In certain systems such as radar systems there is a requirement for a magnetron oscillator having an oscillation frequency that can be rapidly changed from one frequency to another frequency.
The present invention seeks to provide such a magnetron oscillator.
According to this invention a magnetron oscillator comprises a cathode and anode structure having a plurality of cavities therein; a separate resonant cavity coupled to one of the cavities in the cathode and anode structure; and a pair of spaced electrodes the surfaces facing one another of which are formed of secondary electron emissive material and the positioning and dimensioning of which electrodes are such that if a suitable voltage is set up between the electrodes a mu]- tipactor discharge will occur therebetween.
A multipactor discharge occurrs between a pair of electrodes with secondary electron emissive surfaces if an r.f. voltage is set up therebetween and if an electron leaves one electrode and impacts on the other electrode after a half cycle of the r.f. causing the release of several electrons from the electrode which in turn travel to and impact on the said one electrode after a further half cycle of the r.f. and has the same effect as the first electron. The number of electrons leaving the electrodes rapidly builds up until a saturated discharge is reached in the gap between the electrodes. To turn off the discharge or to prevent the discharge a suitably large d.c. voltage can be applied between the electrodes or alternatively a large transverse magnetic field may be applied. By the expression secondary electron emissive material is meant a material with the secondary electron emission ratio greater than unity.
In operation of a magnetron oscillator in accordance with the invention the r.f. energy will couple into the resonant cavity from the cathode and anode structure cavity and this will result in an r.f. voltage being set up between the electrodes. Preferably the electrode arrangement is made such that this r.f. voltage corresponds to said suitable voltage so that, in the absence of an inhibiting large d.c. voltage or transverse magnetic field, a multipactor discharge will occur.
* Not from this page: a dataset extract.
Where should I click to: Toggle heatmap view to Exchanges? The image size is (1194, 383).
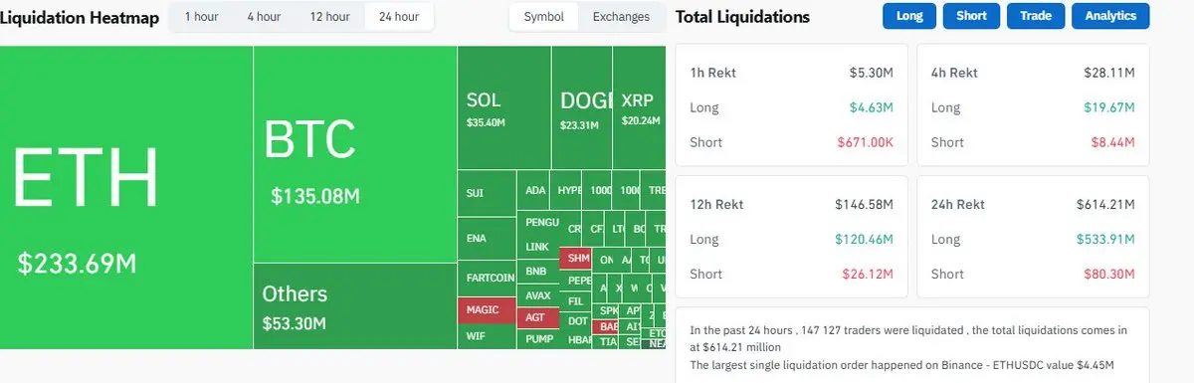coord(621,17)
In the preferred embodiment connection means are provided for applying a voltage to said electrodes whereby a d.c. voltage may be applied during operation to effect inhibition or switching off of a multipactor discharge set up between the electrodes.
Preferably said separate cavity is formed on the outer wall of the cathode and anode structure of the magnetron oscillator.
Preferably said cavity is coupled to one of the cavities in the cathode anode structure by a coupling loop.
Preferably one of said electrodes is provided with a heater.
The invention will now be described, by way of example, with reference to the accompanying drawing which is a part-sectional diagrammatic view of a magnetron oscillator in accordance with the invention.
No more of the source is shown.